In this post, Jay Manifold comments:

…my (possibly incorrect) understanding is that LH2 can only be stored for a few hours.

It is incorrect. There’s no intrinsic limit on how long you can store LH2. It’s just a matter of how much weight and power you’re willing to devote to insulation and/or refrigeration systems.

In fact, the concept I have for a cis-lunar infrastructure is a series of combination depots/tankers. You’d have at least four of them (probably five, for backup purposes). One would be sitting in LEO, being filled up. One would be sitting at L1 to provide propellant for returning and lunar-bound vehicles. There would always be (at least) two in transit, one heading toward LEO, and the other heading toward L1. When one arrived, the one already there would depart to the other destination.

I’m envisioning them with plenty of power, both to run high-Isp thrusters, and to keep propellants continuously chilled. You might be able to do it with solar (though the panels would take repeated beatings going through the Van Allen belts). The obvious technical solution would be nuclear, but that’s probably still politically unacceptable, despite its reasonableness.

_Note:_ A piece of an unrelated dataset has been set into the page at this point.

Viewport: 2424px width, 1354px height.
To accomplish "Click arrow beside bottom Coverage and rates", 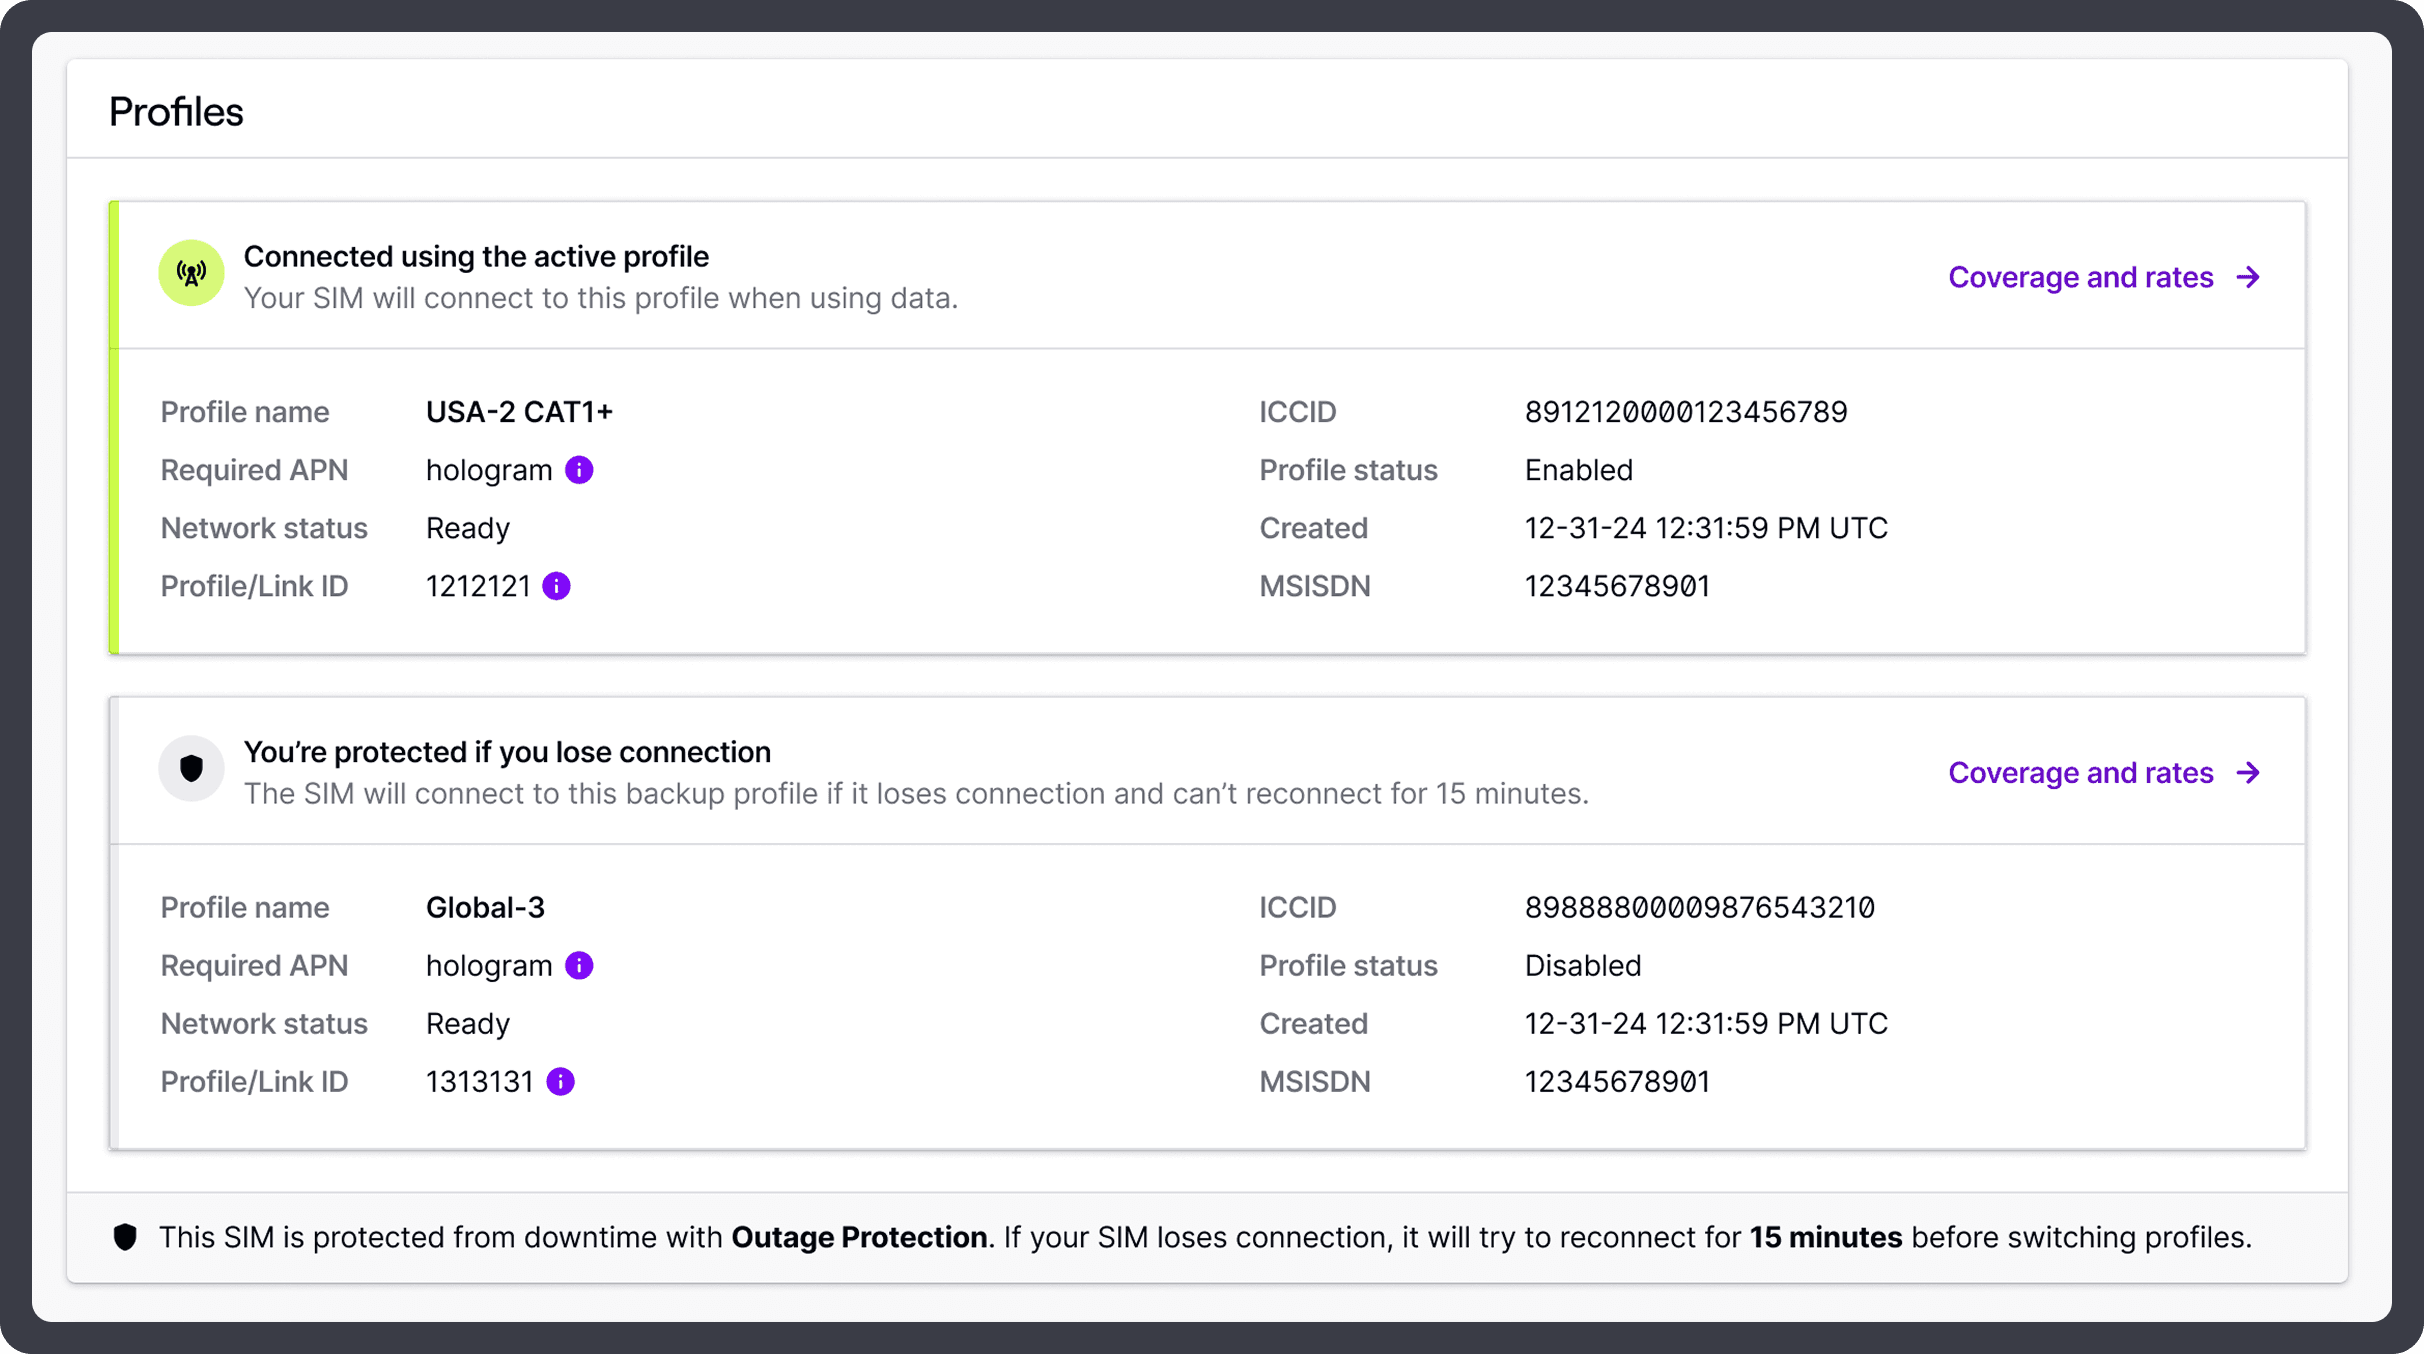I will 2249,772.
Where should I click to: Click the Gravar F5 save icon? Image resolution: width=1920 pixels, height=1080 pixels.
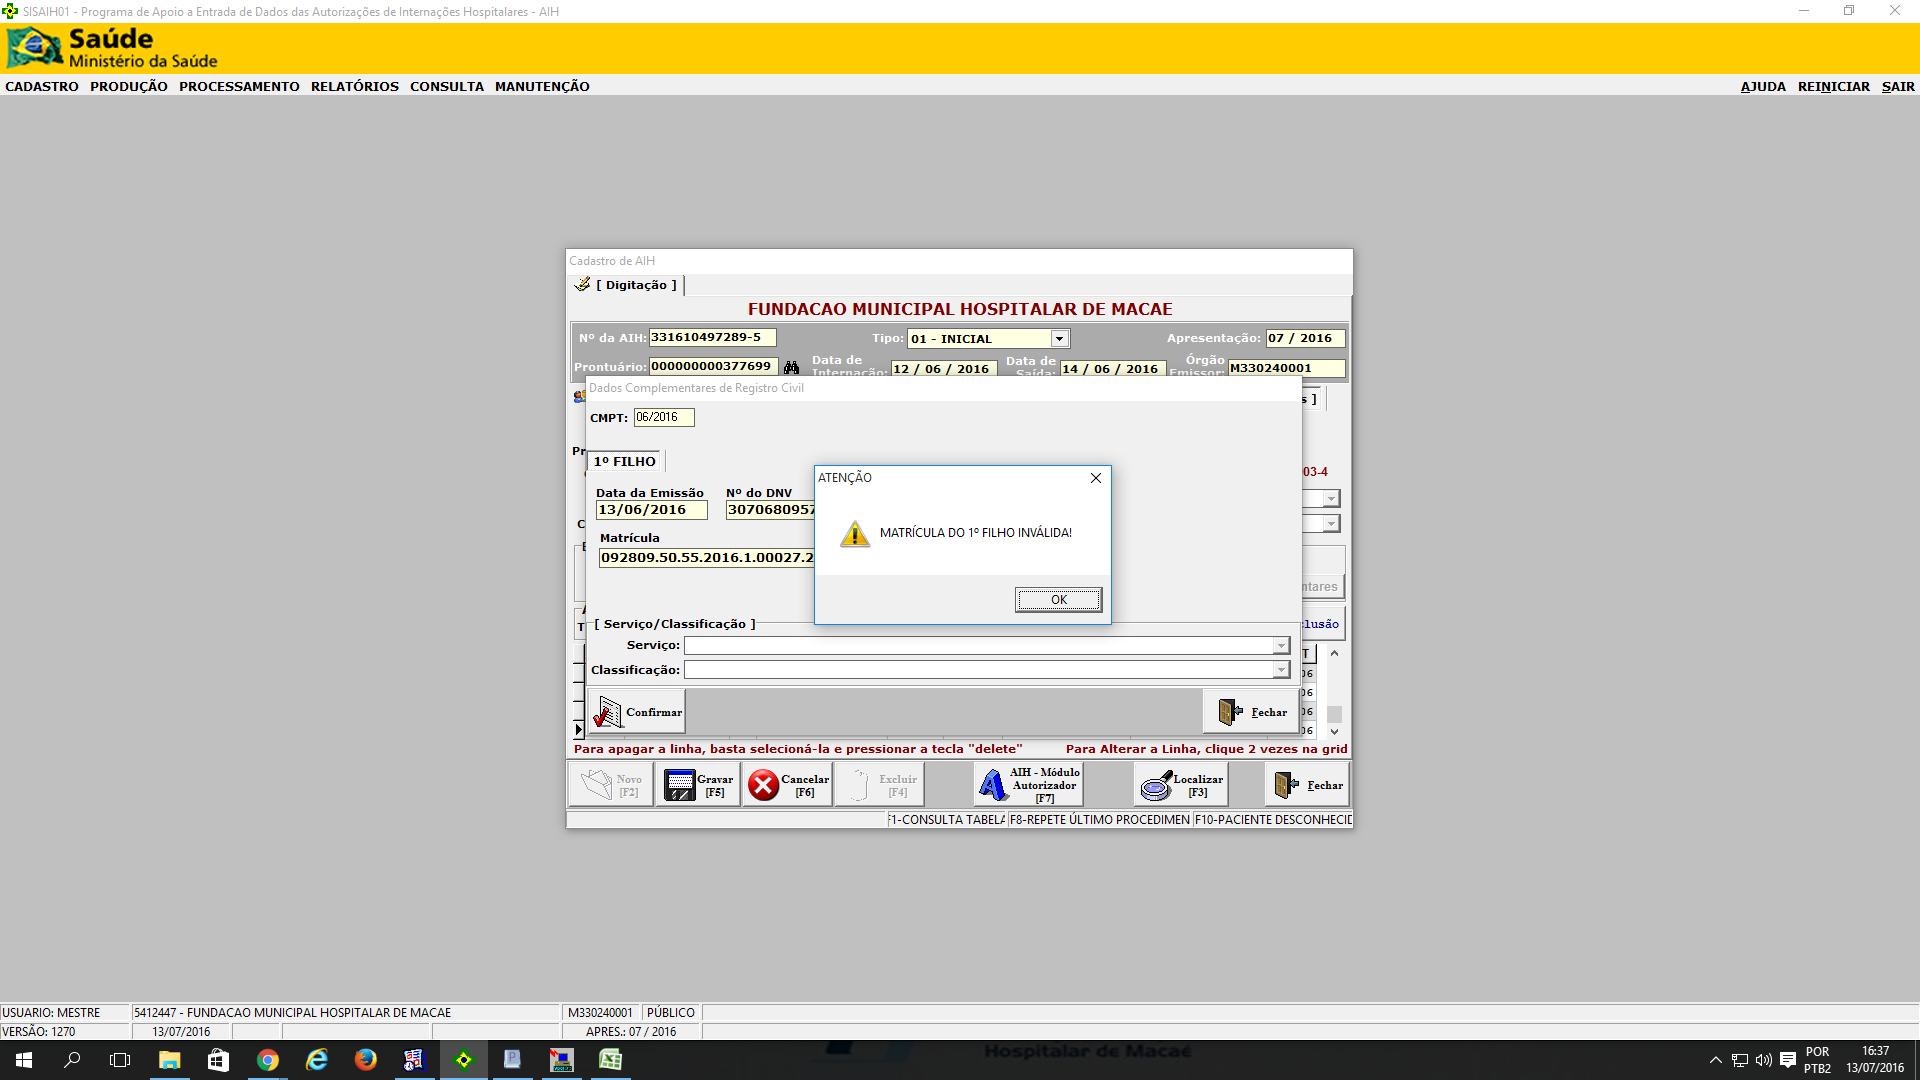pos(680,785)
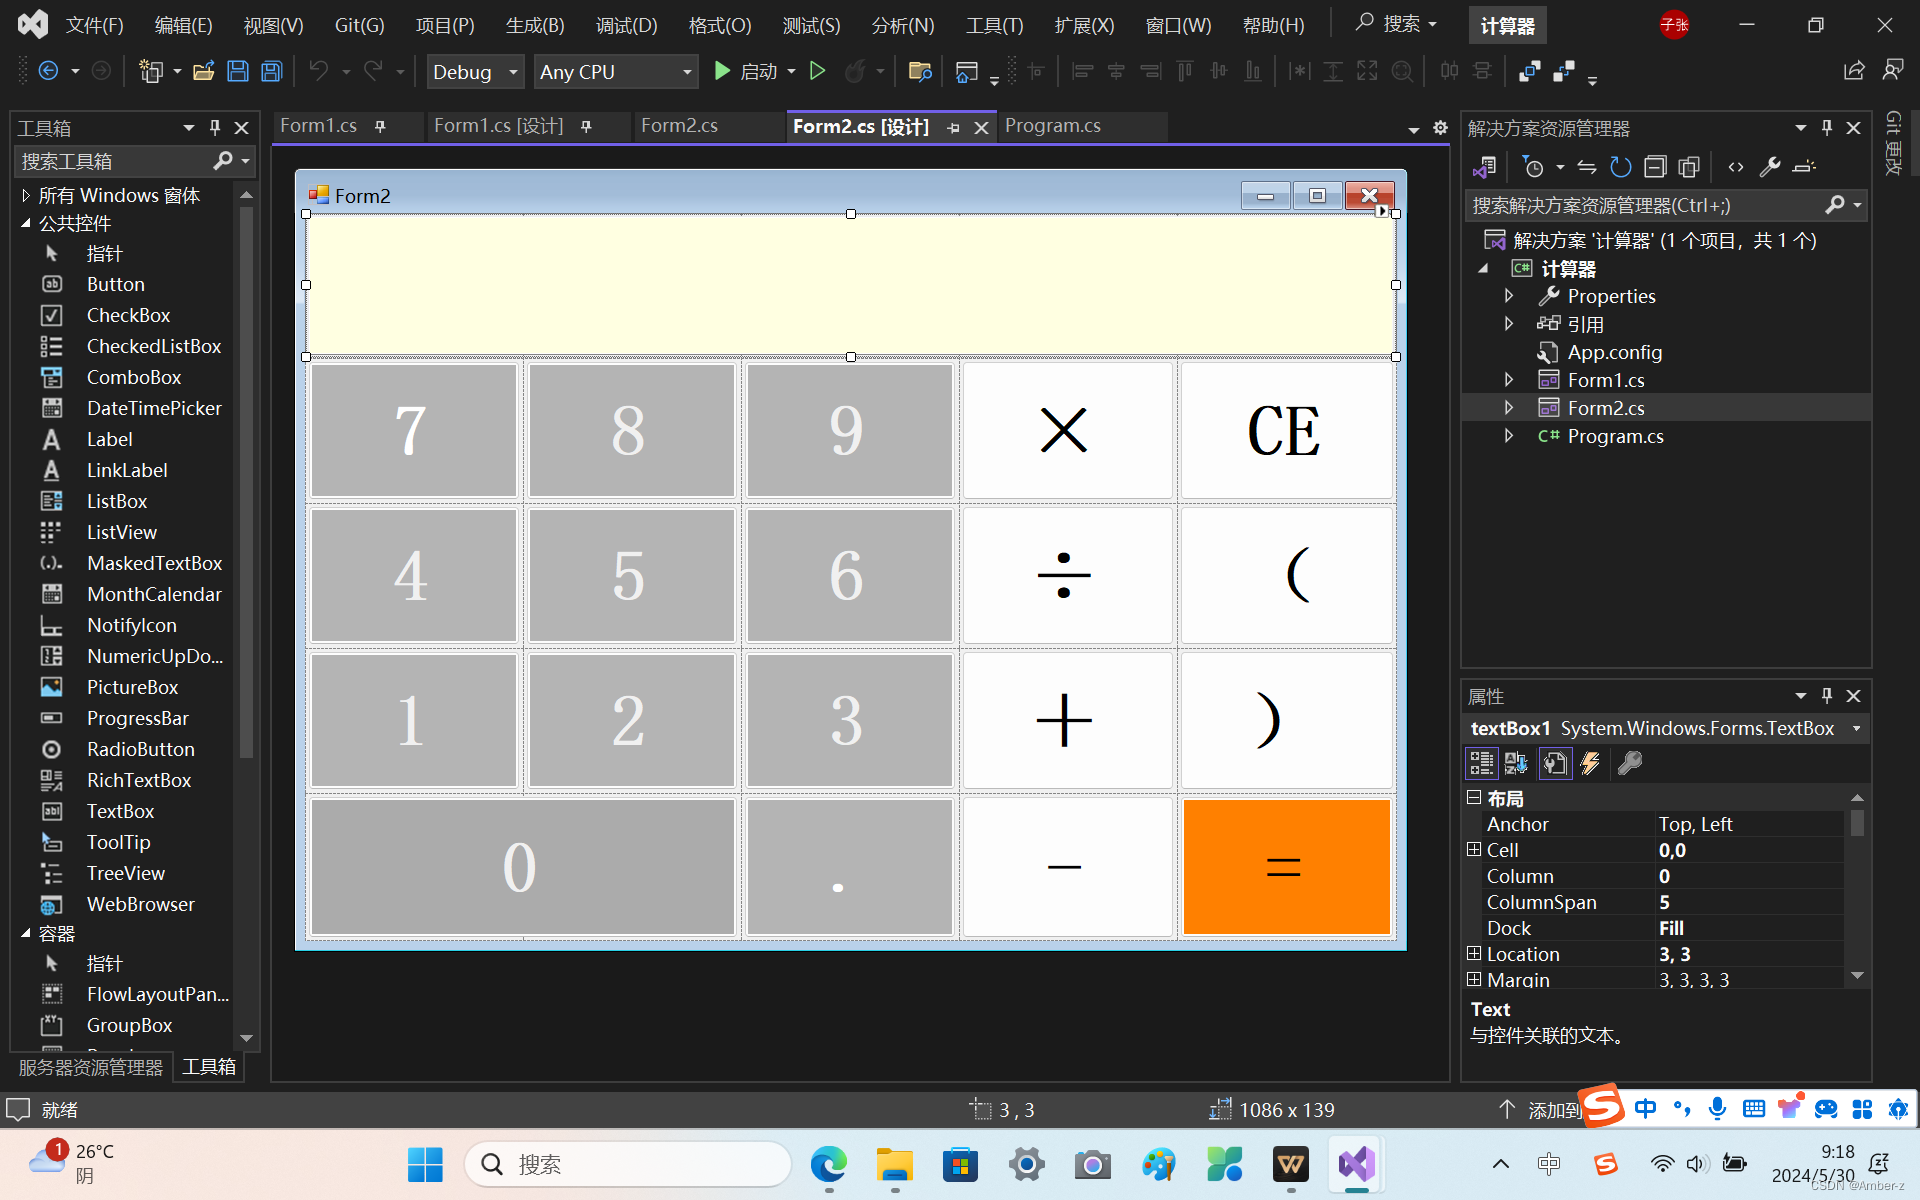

[One further evening thought]

If they were powered with nukes, there’d be plenty of power to not only keep the hydrogen chilled, but to actually crack it from water. The marginal cost of doing so, given the initial investment of the nuclear tankers, would be pretty low, and it could dramatically affect the cost of delivering the propellants to orbit, since they could be delivered in a more dense form that doesn’t require cryogenic tankage, and is much safer. Of course, the vehicles would either have to operate at a stoichiometric ratio of 8:1 oxygen/hydrogen (which is suboptimal in terms of specific impulse–ideal is 6:1)) or throw away or find other uses for the excess O2.